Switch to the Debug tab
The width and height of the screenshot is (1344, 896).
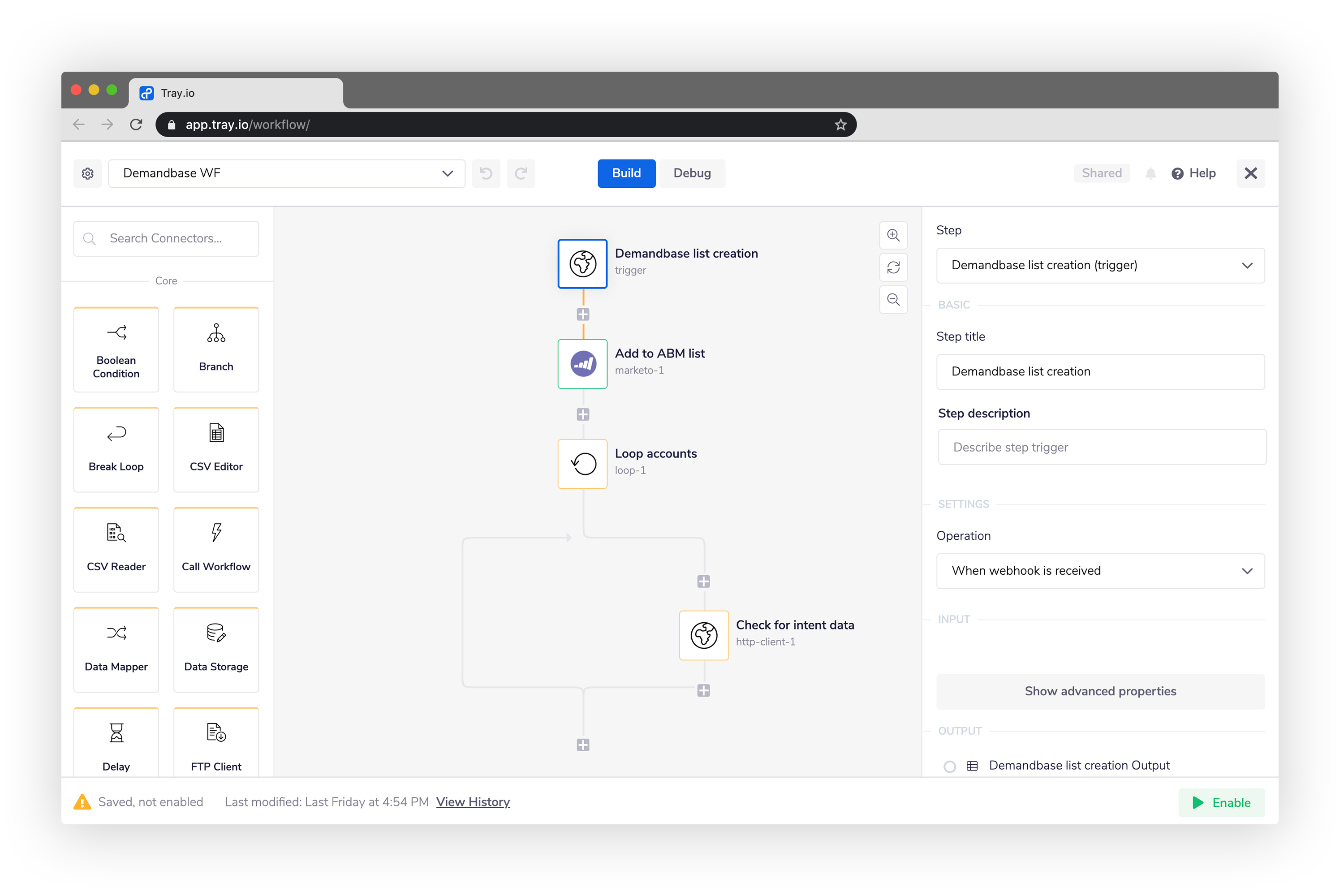693,173
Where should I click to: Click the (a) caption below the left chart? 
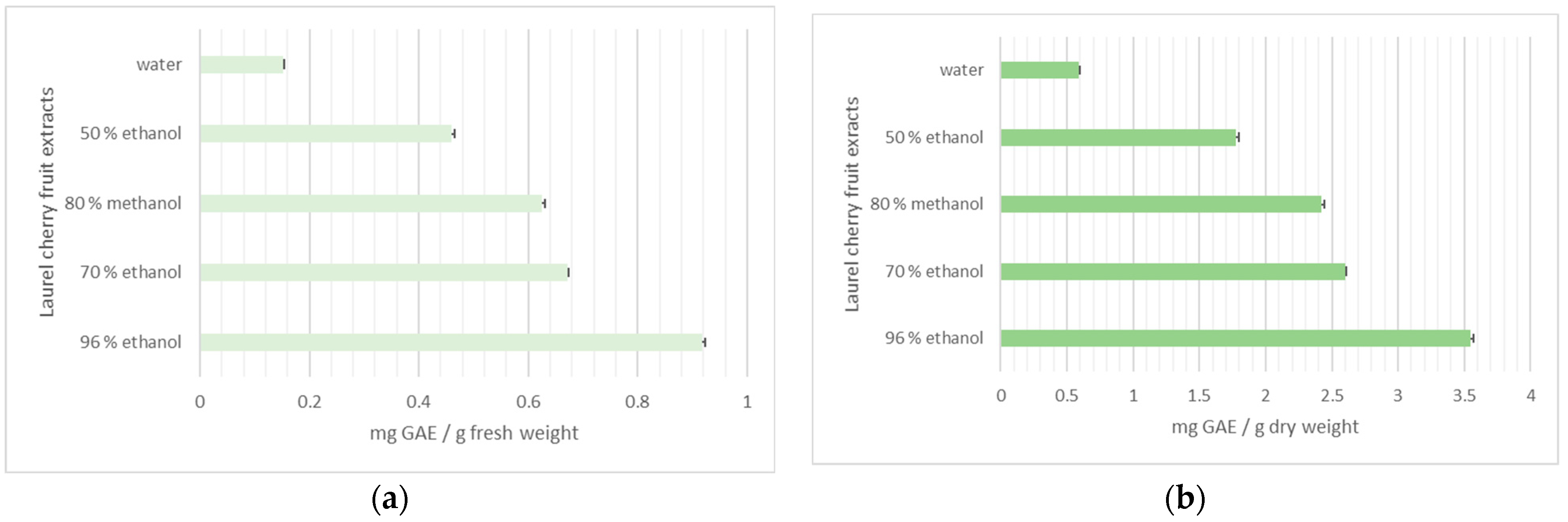coord(390,499)
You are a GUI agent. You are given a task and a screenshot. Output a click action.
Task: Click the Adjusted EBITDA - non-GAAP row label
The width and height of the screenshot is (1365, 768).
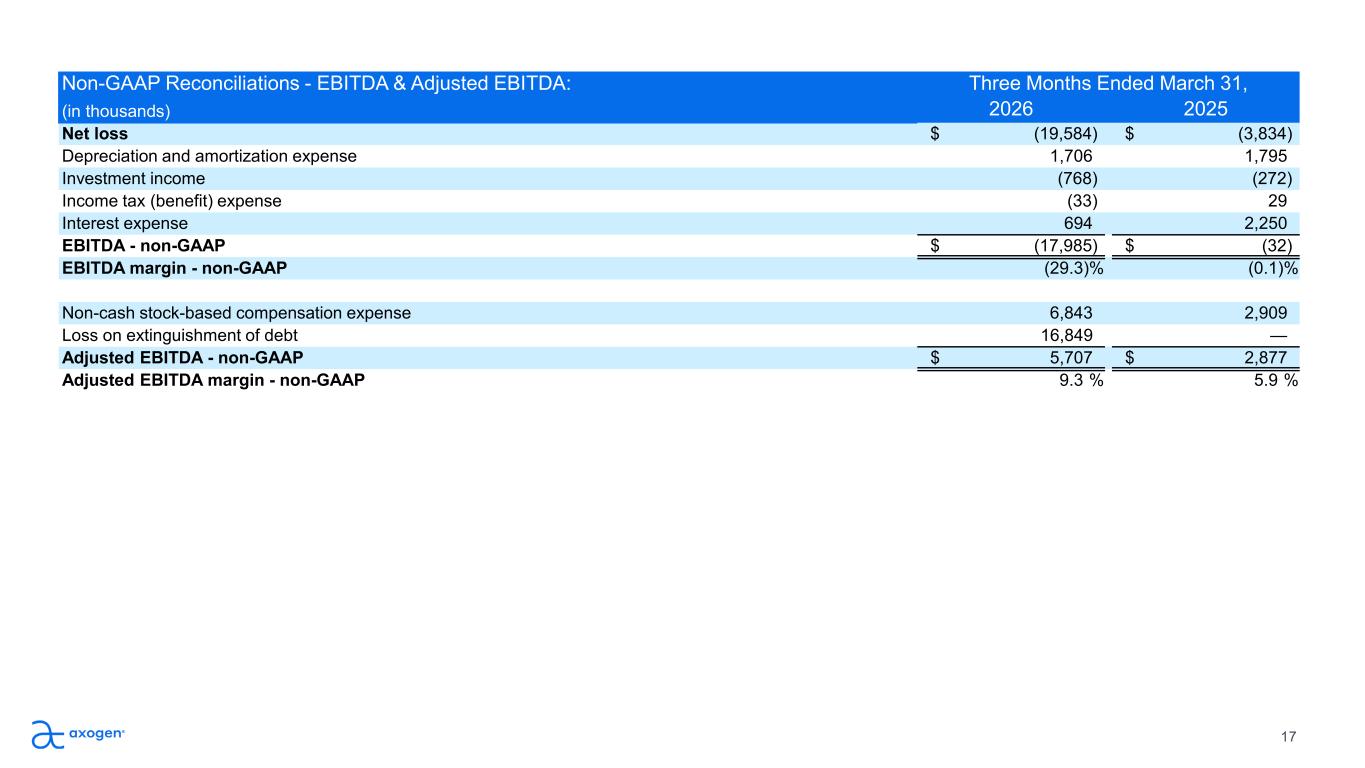[183, 357]
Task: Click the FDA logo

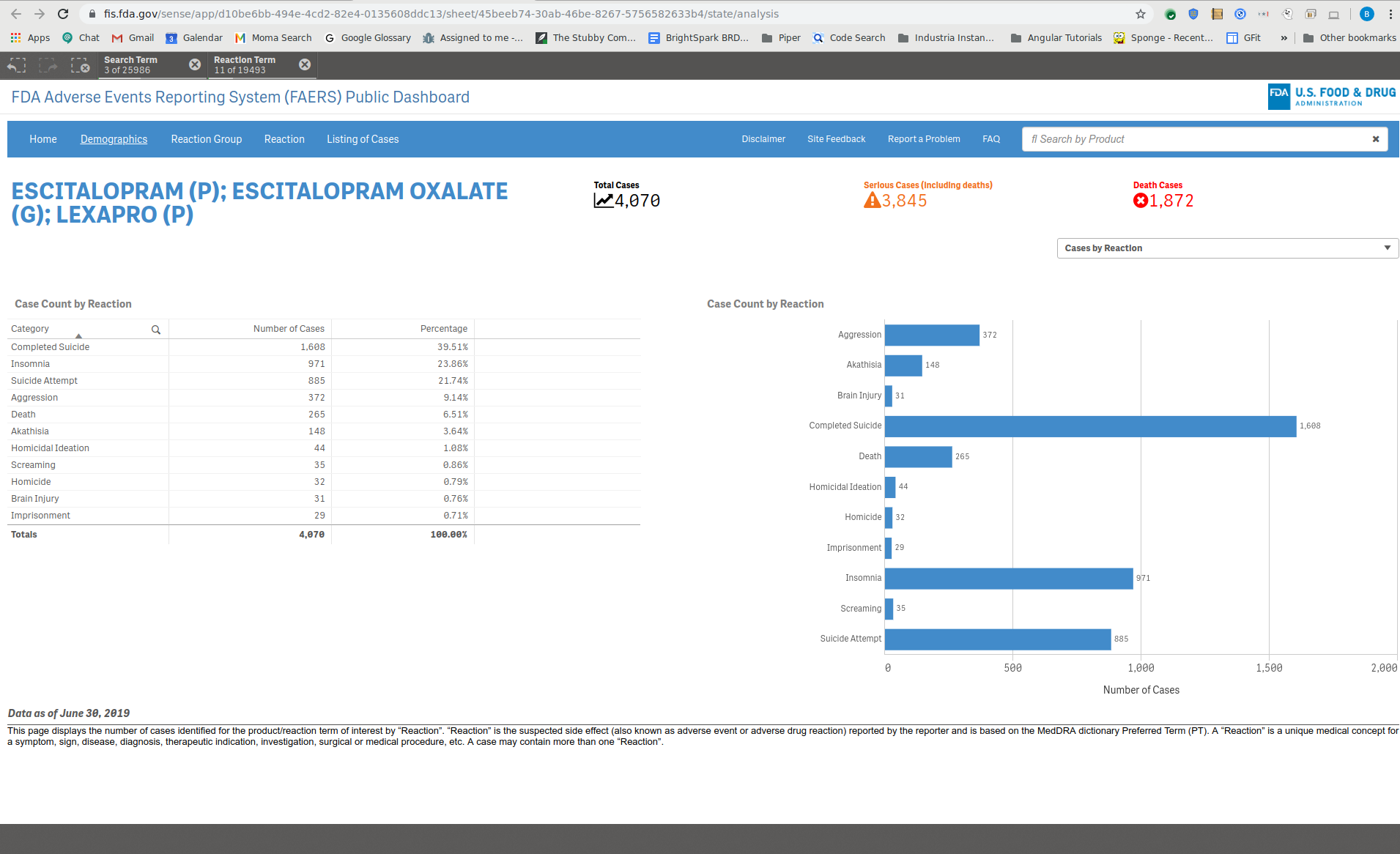Action: (x=1331, y=96)
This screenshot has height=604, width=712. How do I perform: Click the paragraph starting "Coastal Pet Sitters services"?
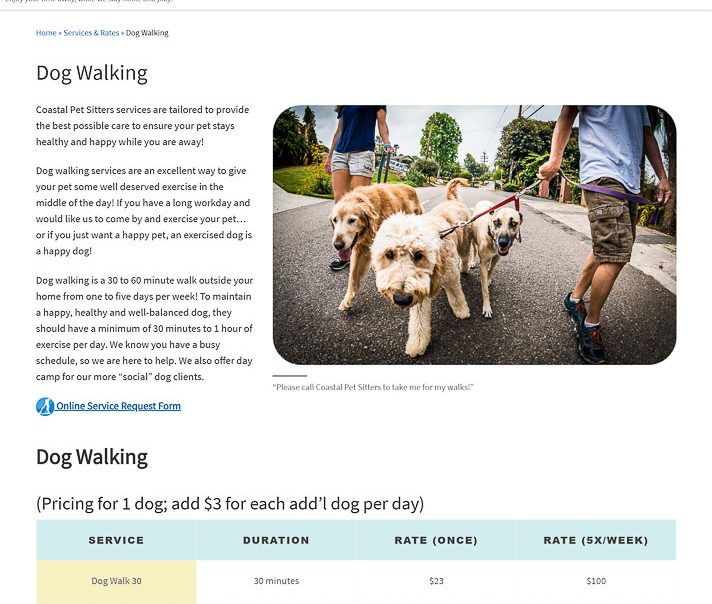coord(143,125)
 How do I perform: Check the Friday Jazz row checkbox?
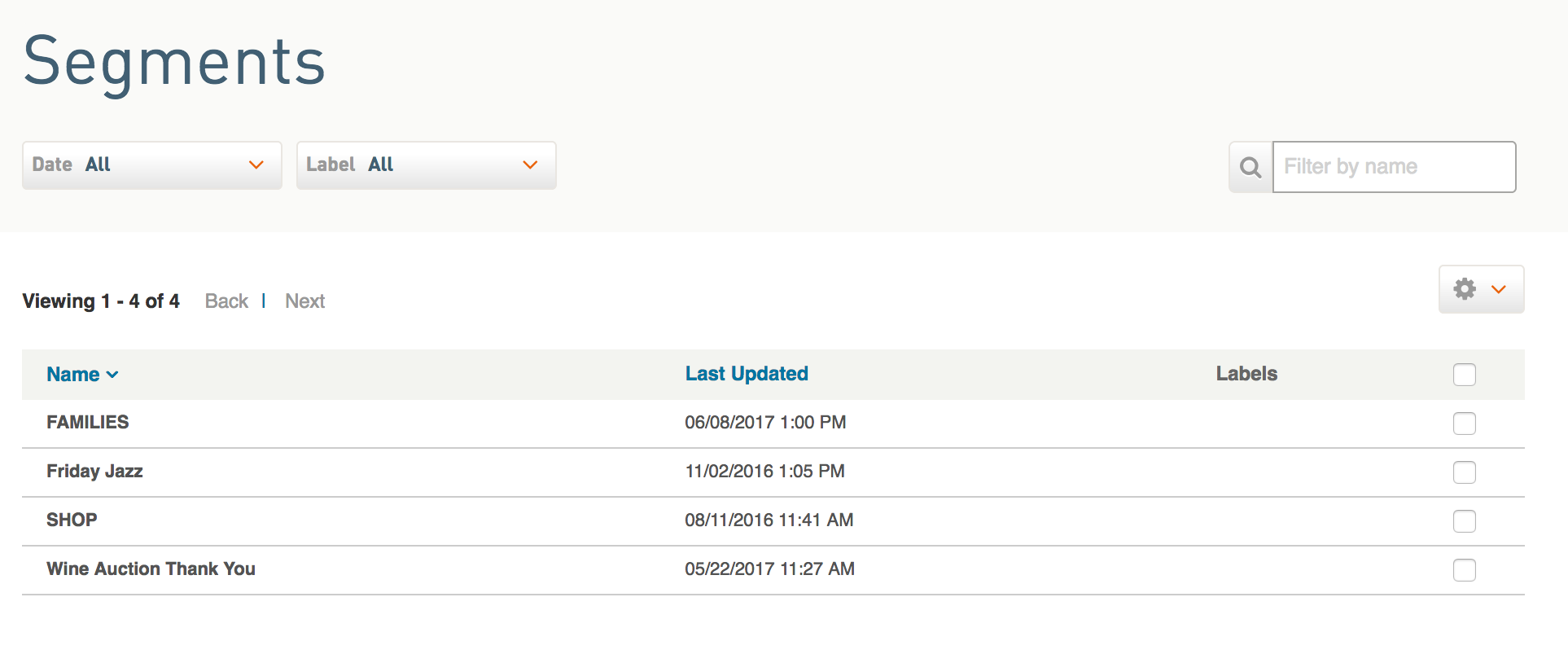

Task prompt: Leaving out the pictures, restate the listing above exactly.

Response to this task:
Switch to the Debug tab
The width and height of the screenshot is (1344, 896).
693,173
Where should I click to: Click the (a) caption below the left chart? 
coord(390,499)
You are a GUI agent. You are given a task and a screenshot. Output a click action.
Task: Click the Adjusted EBITDA - non-GAAP row label
The width and height of the screenshot is (1365, 768).
[183, 357]
Task: Click the FDA logo

Action: (x=1331, y=96)
This screenshot has height=604, width=712. How do I perform: Click the paragraph starting "Coastal Pet Sitters services"?
coord(143,125)
 How do I perform: Check the Friday Jazz row checkbox?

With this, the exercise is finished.